> [Goal of the exercise]: Whenever a line in the entries below contains "computer", copy that line.

> [Recorded data]:
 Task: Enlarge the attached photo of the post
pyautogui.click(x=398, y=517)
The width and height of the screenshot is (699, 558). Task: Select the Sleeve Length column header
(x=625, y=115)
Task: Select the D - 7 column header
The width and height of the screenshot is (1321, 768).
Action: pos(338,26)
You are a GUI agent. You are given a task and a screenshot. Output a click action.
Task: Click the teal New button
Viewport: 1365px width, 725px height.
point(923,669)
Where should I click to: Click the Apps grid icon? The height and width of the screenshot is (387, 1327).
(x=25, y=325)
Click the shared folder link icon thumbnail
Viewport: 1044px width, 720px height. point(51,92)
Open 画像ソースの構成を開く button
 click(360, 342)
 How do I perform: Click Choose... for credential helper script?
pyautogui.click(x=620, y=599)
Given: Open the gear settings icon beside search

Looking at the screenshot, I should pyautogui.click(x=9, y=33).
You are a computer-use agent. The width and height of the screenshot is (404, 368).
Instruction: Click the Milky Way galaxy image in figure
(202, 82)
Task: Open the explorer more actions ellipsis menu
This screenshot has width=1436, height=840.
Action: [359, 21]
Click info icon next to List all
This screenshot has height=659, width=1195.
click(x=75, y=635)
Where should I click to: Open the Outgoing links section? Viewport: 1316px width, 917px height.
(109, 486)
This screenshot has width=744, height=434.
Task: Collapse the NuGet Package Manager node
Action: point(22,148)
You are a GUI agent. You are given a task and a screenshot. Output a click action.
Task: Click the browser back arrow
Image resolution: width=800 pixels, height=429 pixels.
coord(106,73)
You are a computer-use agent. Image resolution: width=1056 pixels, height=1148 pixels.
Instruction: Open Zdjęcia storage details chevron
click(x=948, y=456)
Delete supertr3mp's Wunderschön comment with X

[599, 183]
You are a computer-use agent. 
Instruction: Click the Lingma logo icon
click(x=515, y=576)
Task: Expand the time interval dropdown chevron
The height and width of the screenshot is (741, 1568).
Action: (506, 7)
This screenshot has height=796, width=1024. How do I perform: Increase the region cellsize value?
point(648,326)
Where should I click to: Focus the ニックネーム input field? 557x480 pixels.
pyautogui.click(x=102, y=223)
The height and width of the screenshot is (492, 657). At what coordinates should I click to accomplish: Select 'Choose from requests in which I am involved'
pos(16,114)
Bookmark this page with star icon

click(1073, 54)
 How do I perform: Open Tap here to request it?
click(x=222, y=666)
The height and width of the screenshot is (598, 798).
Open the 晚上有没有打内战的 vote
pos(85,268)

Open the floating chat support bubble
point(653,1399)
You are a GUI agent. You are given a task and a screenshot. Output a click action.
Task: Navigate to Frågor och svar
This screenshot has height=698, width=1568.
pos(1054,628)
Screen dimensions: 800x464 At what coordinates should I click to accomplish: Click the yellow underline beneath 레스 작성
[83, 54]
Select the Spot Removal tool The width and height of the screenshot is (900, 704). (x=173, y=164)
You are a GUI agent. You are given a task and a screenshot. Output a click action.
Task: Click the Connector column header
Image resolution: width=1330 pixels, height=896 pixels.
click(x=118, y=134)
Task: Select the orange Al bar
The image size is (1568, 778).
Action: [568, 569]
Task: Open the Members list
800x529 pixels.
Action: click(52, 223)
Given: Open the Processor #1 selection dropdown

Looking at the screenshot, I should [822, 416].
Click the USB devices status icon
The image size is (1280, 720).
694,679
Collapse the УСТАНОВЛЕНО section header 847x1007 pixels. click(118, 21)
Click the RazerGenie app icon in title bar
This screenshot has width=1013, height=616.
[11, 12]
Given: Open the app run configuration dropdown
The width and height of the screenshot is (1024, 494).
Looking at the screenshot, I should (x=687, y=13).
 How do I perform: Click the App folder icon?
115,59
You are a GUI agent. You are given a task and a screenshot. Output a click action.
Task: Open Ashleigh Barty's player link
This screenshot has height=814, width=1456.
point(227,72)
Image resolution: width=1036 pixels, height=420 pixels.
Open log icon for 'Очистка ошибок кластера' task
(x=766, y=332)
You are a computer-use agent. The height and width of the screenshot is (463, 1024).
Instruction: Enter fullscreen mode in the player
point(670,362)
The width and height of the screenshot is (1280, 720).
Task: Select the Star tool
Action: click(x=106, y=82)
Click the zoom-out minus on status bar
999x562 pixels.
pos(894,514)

> [Response]:
You are a computer-use agent. The width and height of the screenshot is (404, 368).
You are a computer-use agent. Image resolution: width=1056 pixels, height=1148 pixels.
You are a computer-use agent. 
You are a computer-use agent. The height and width of the screenshot is (463, 1024).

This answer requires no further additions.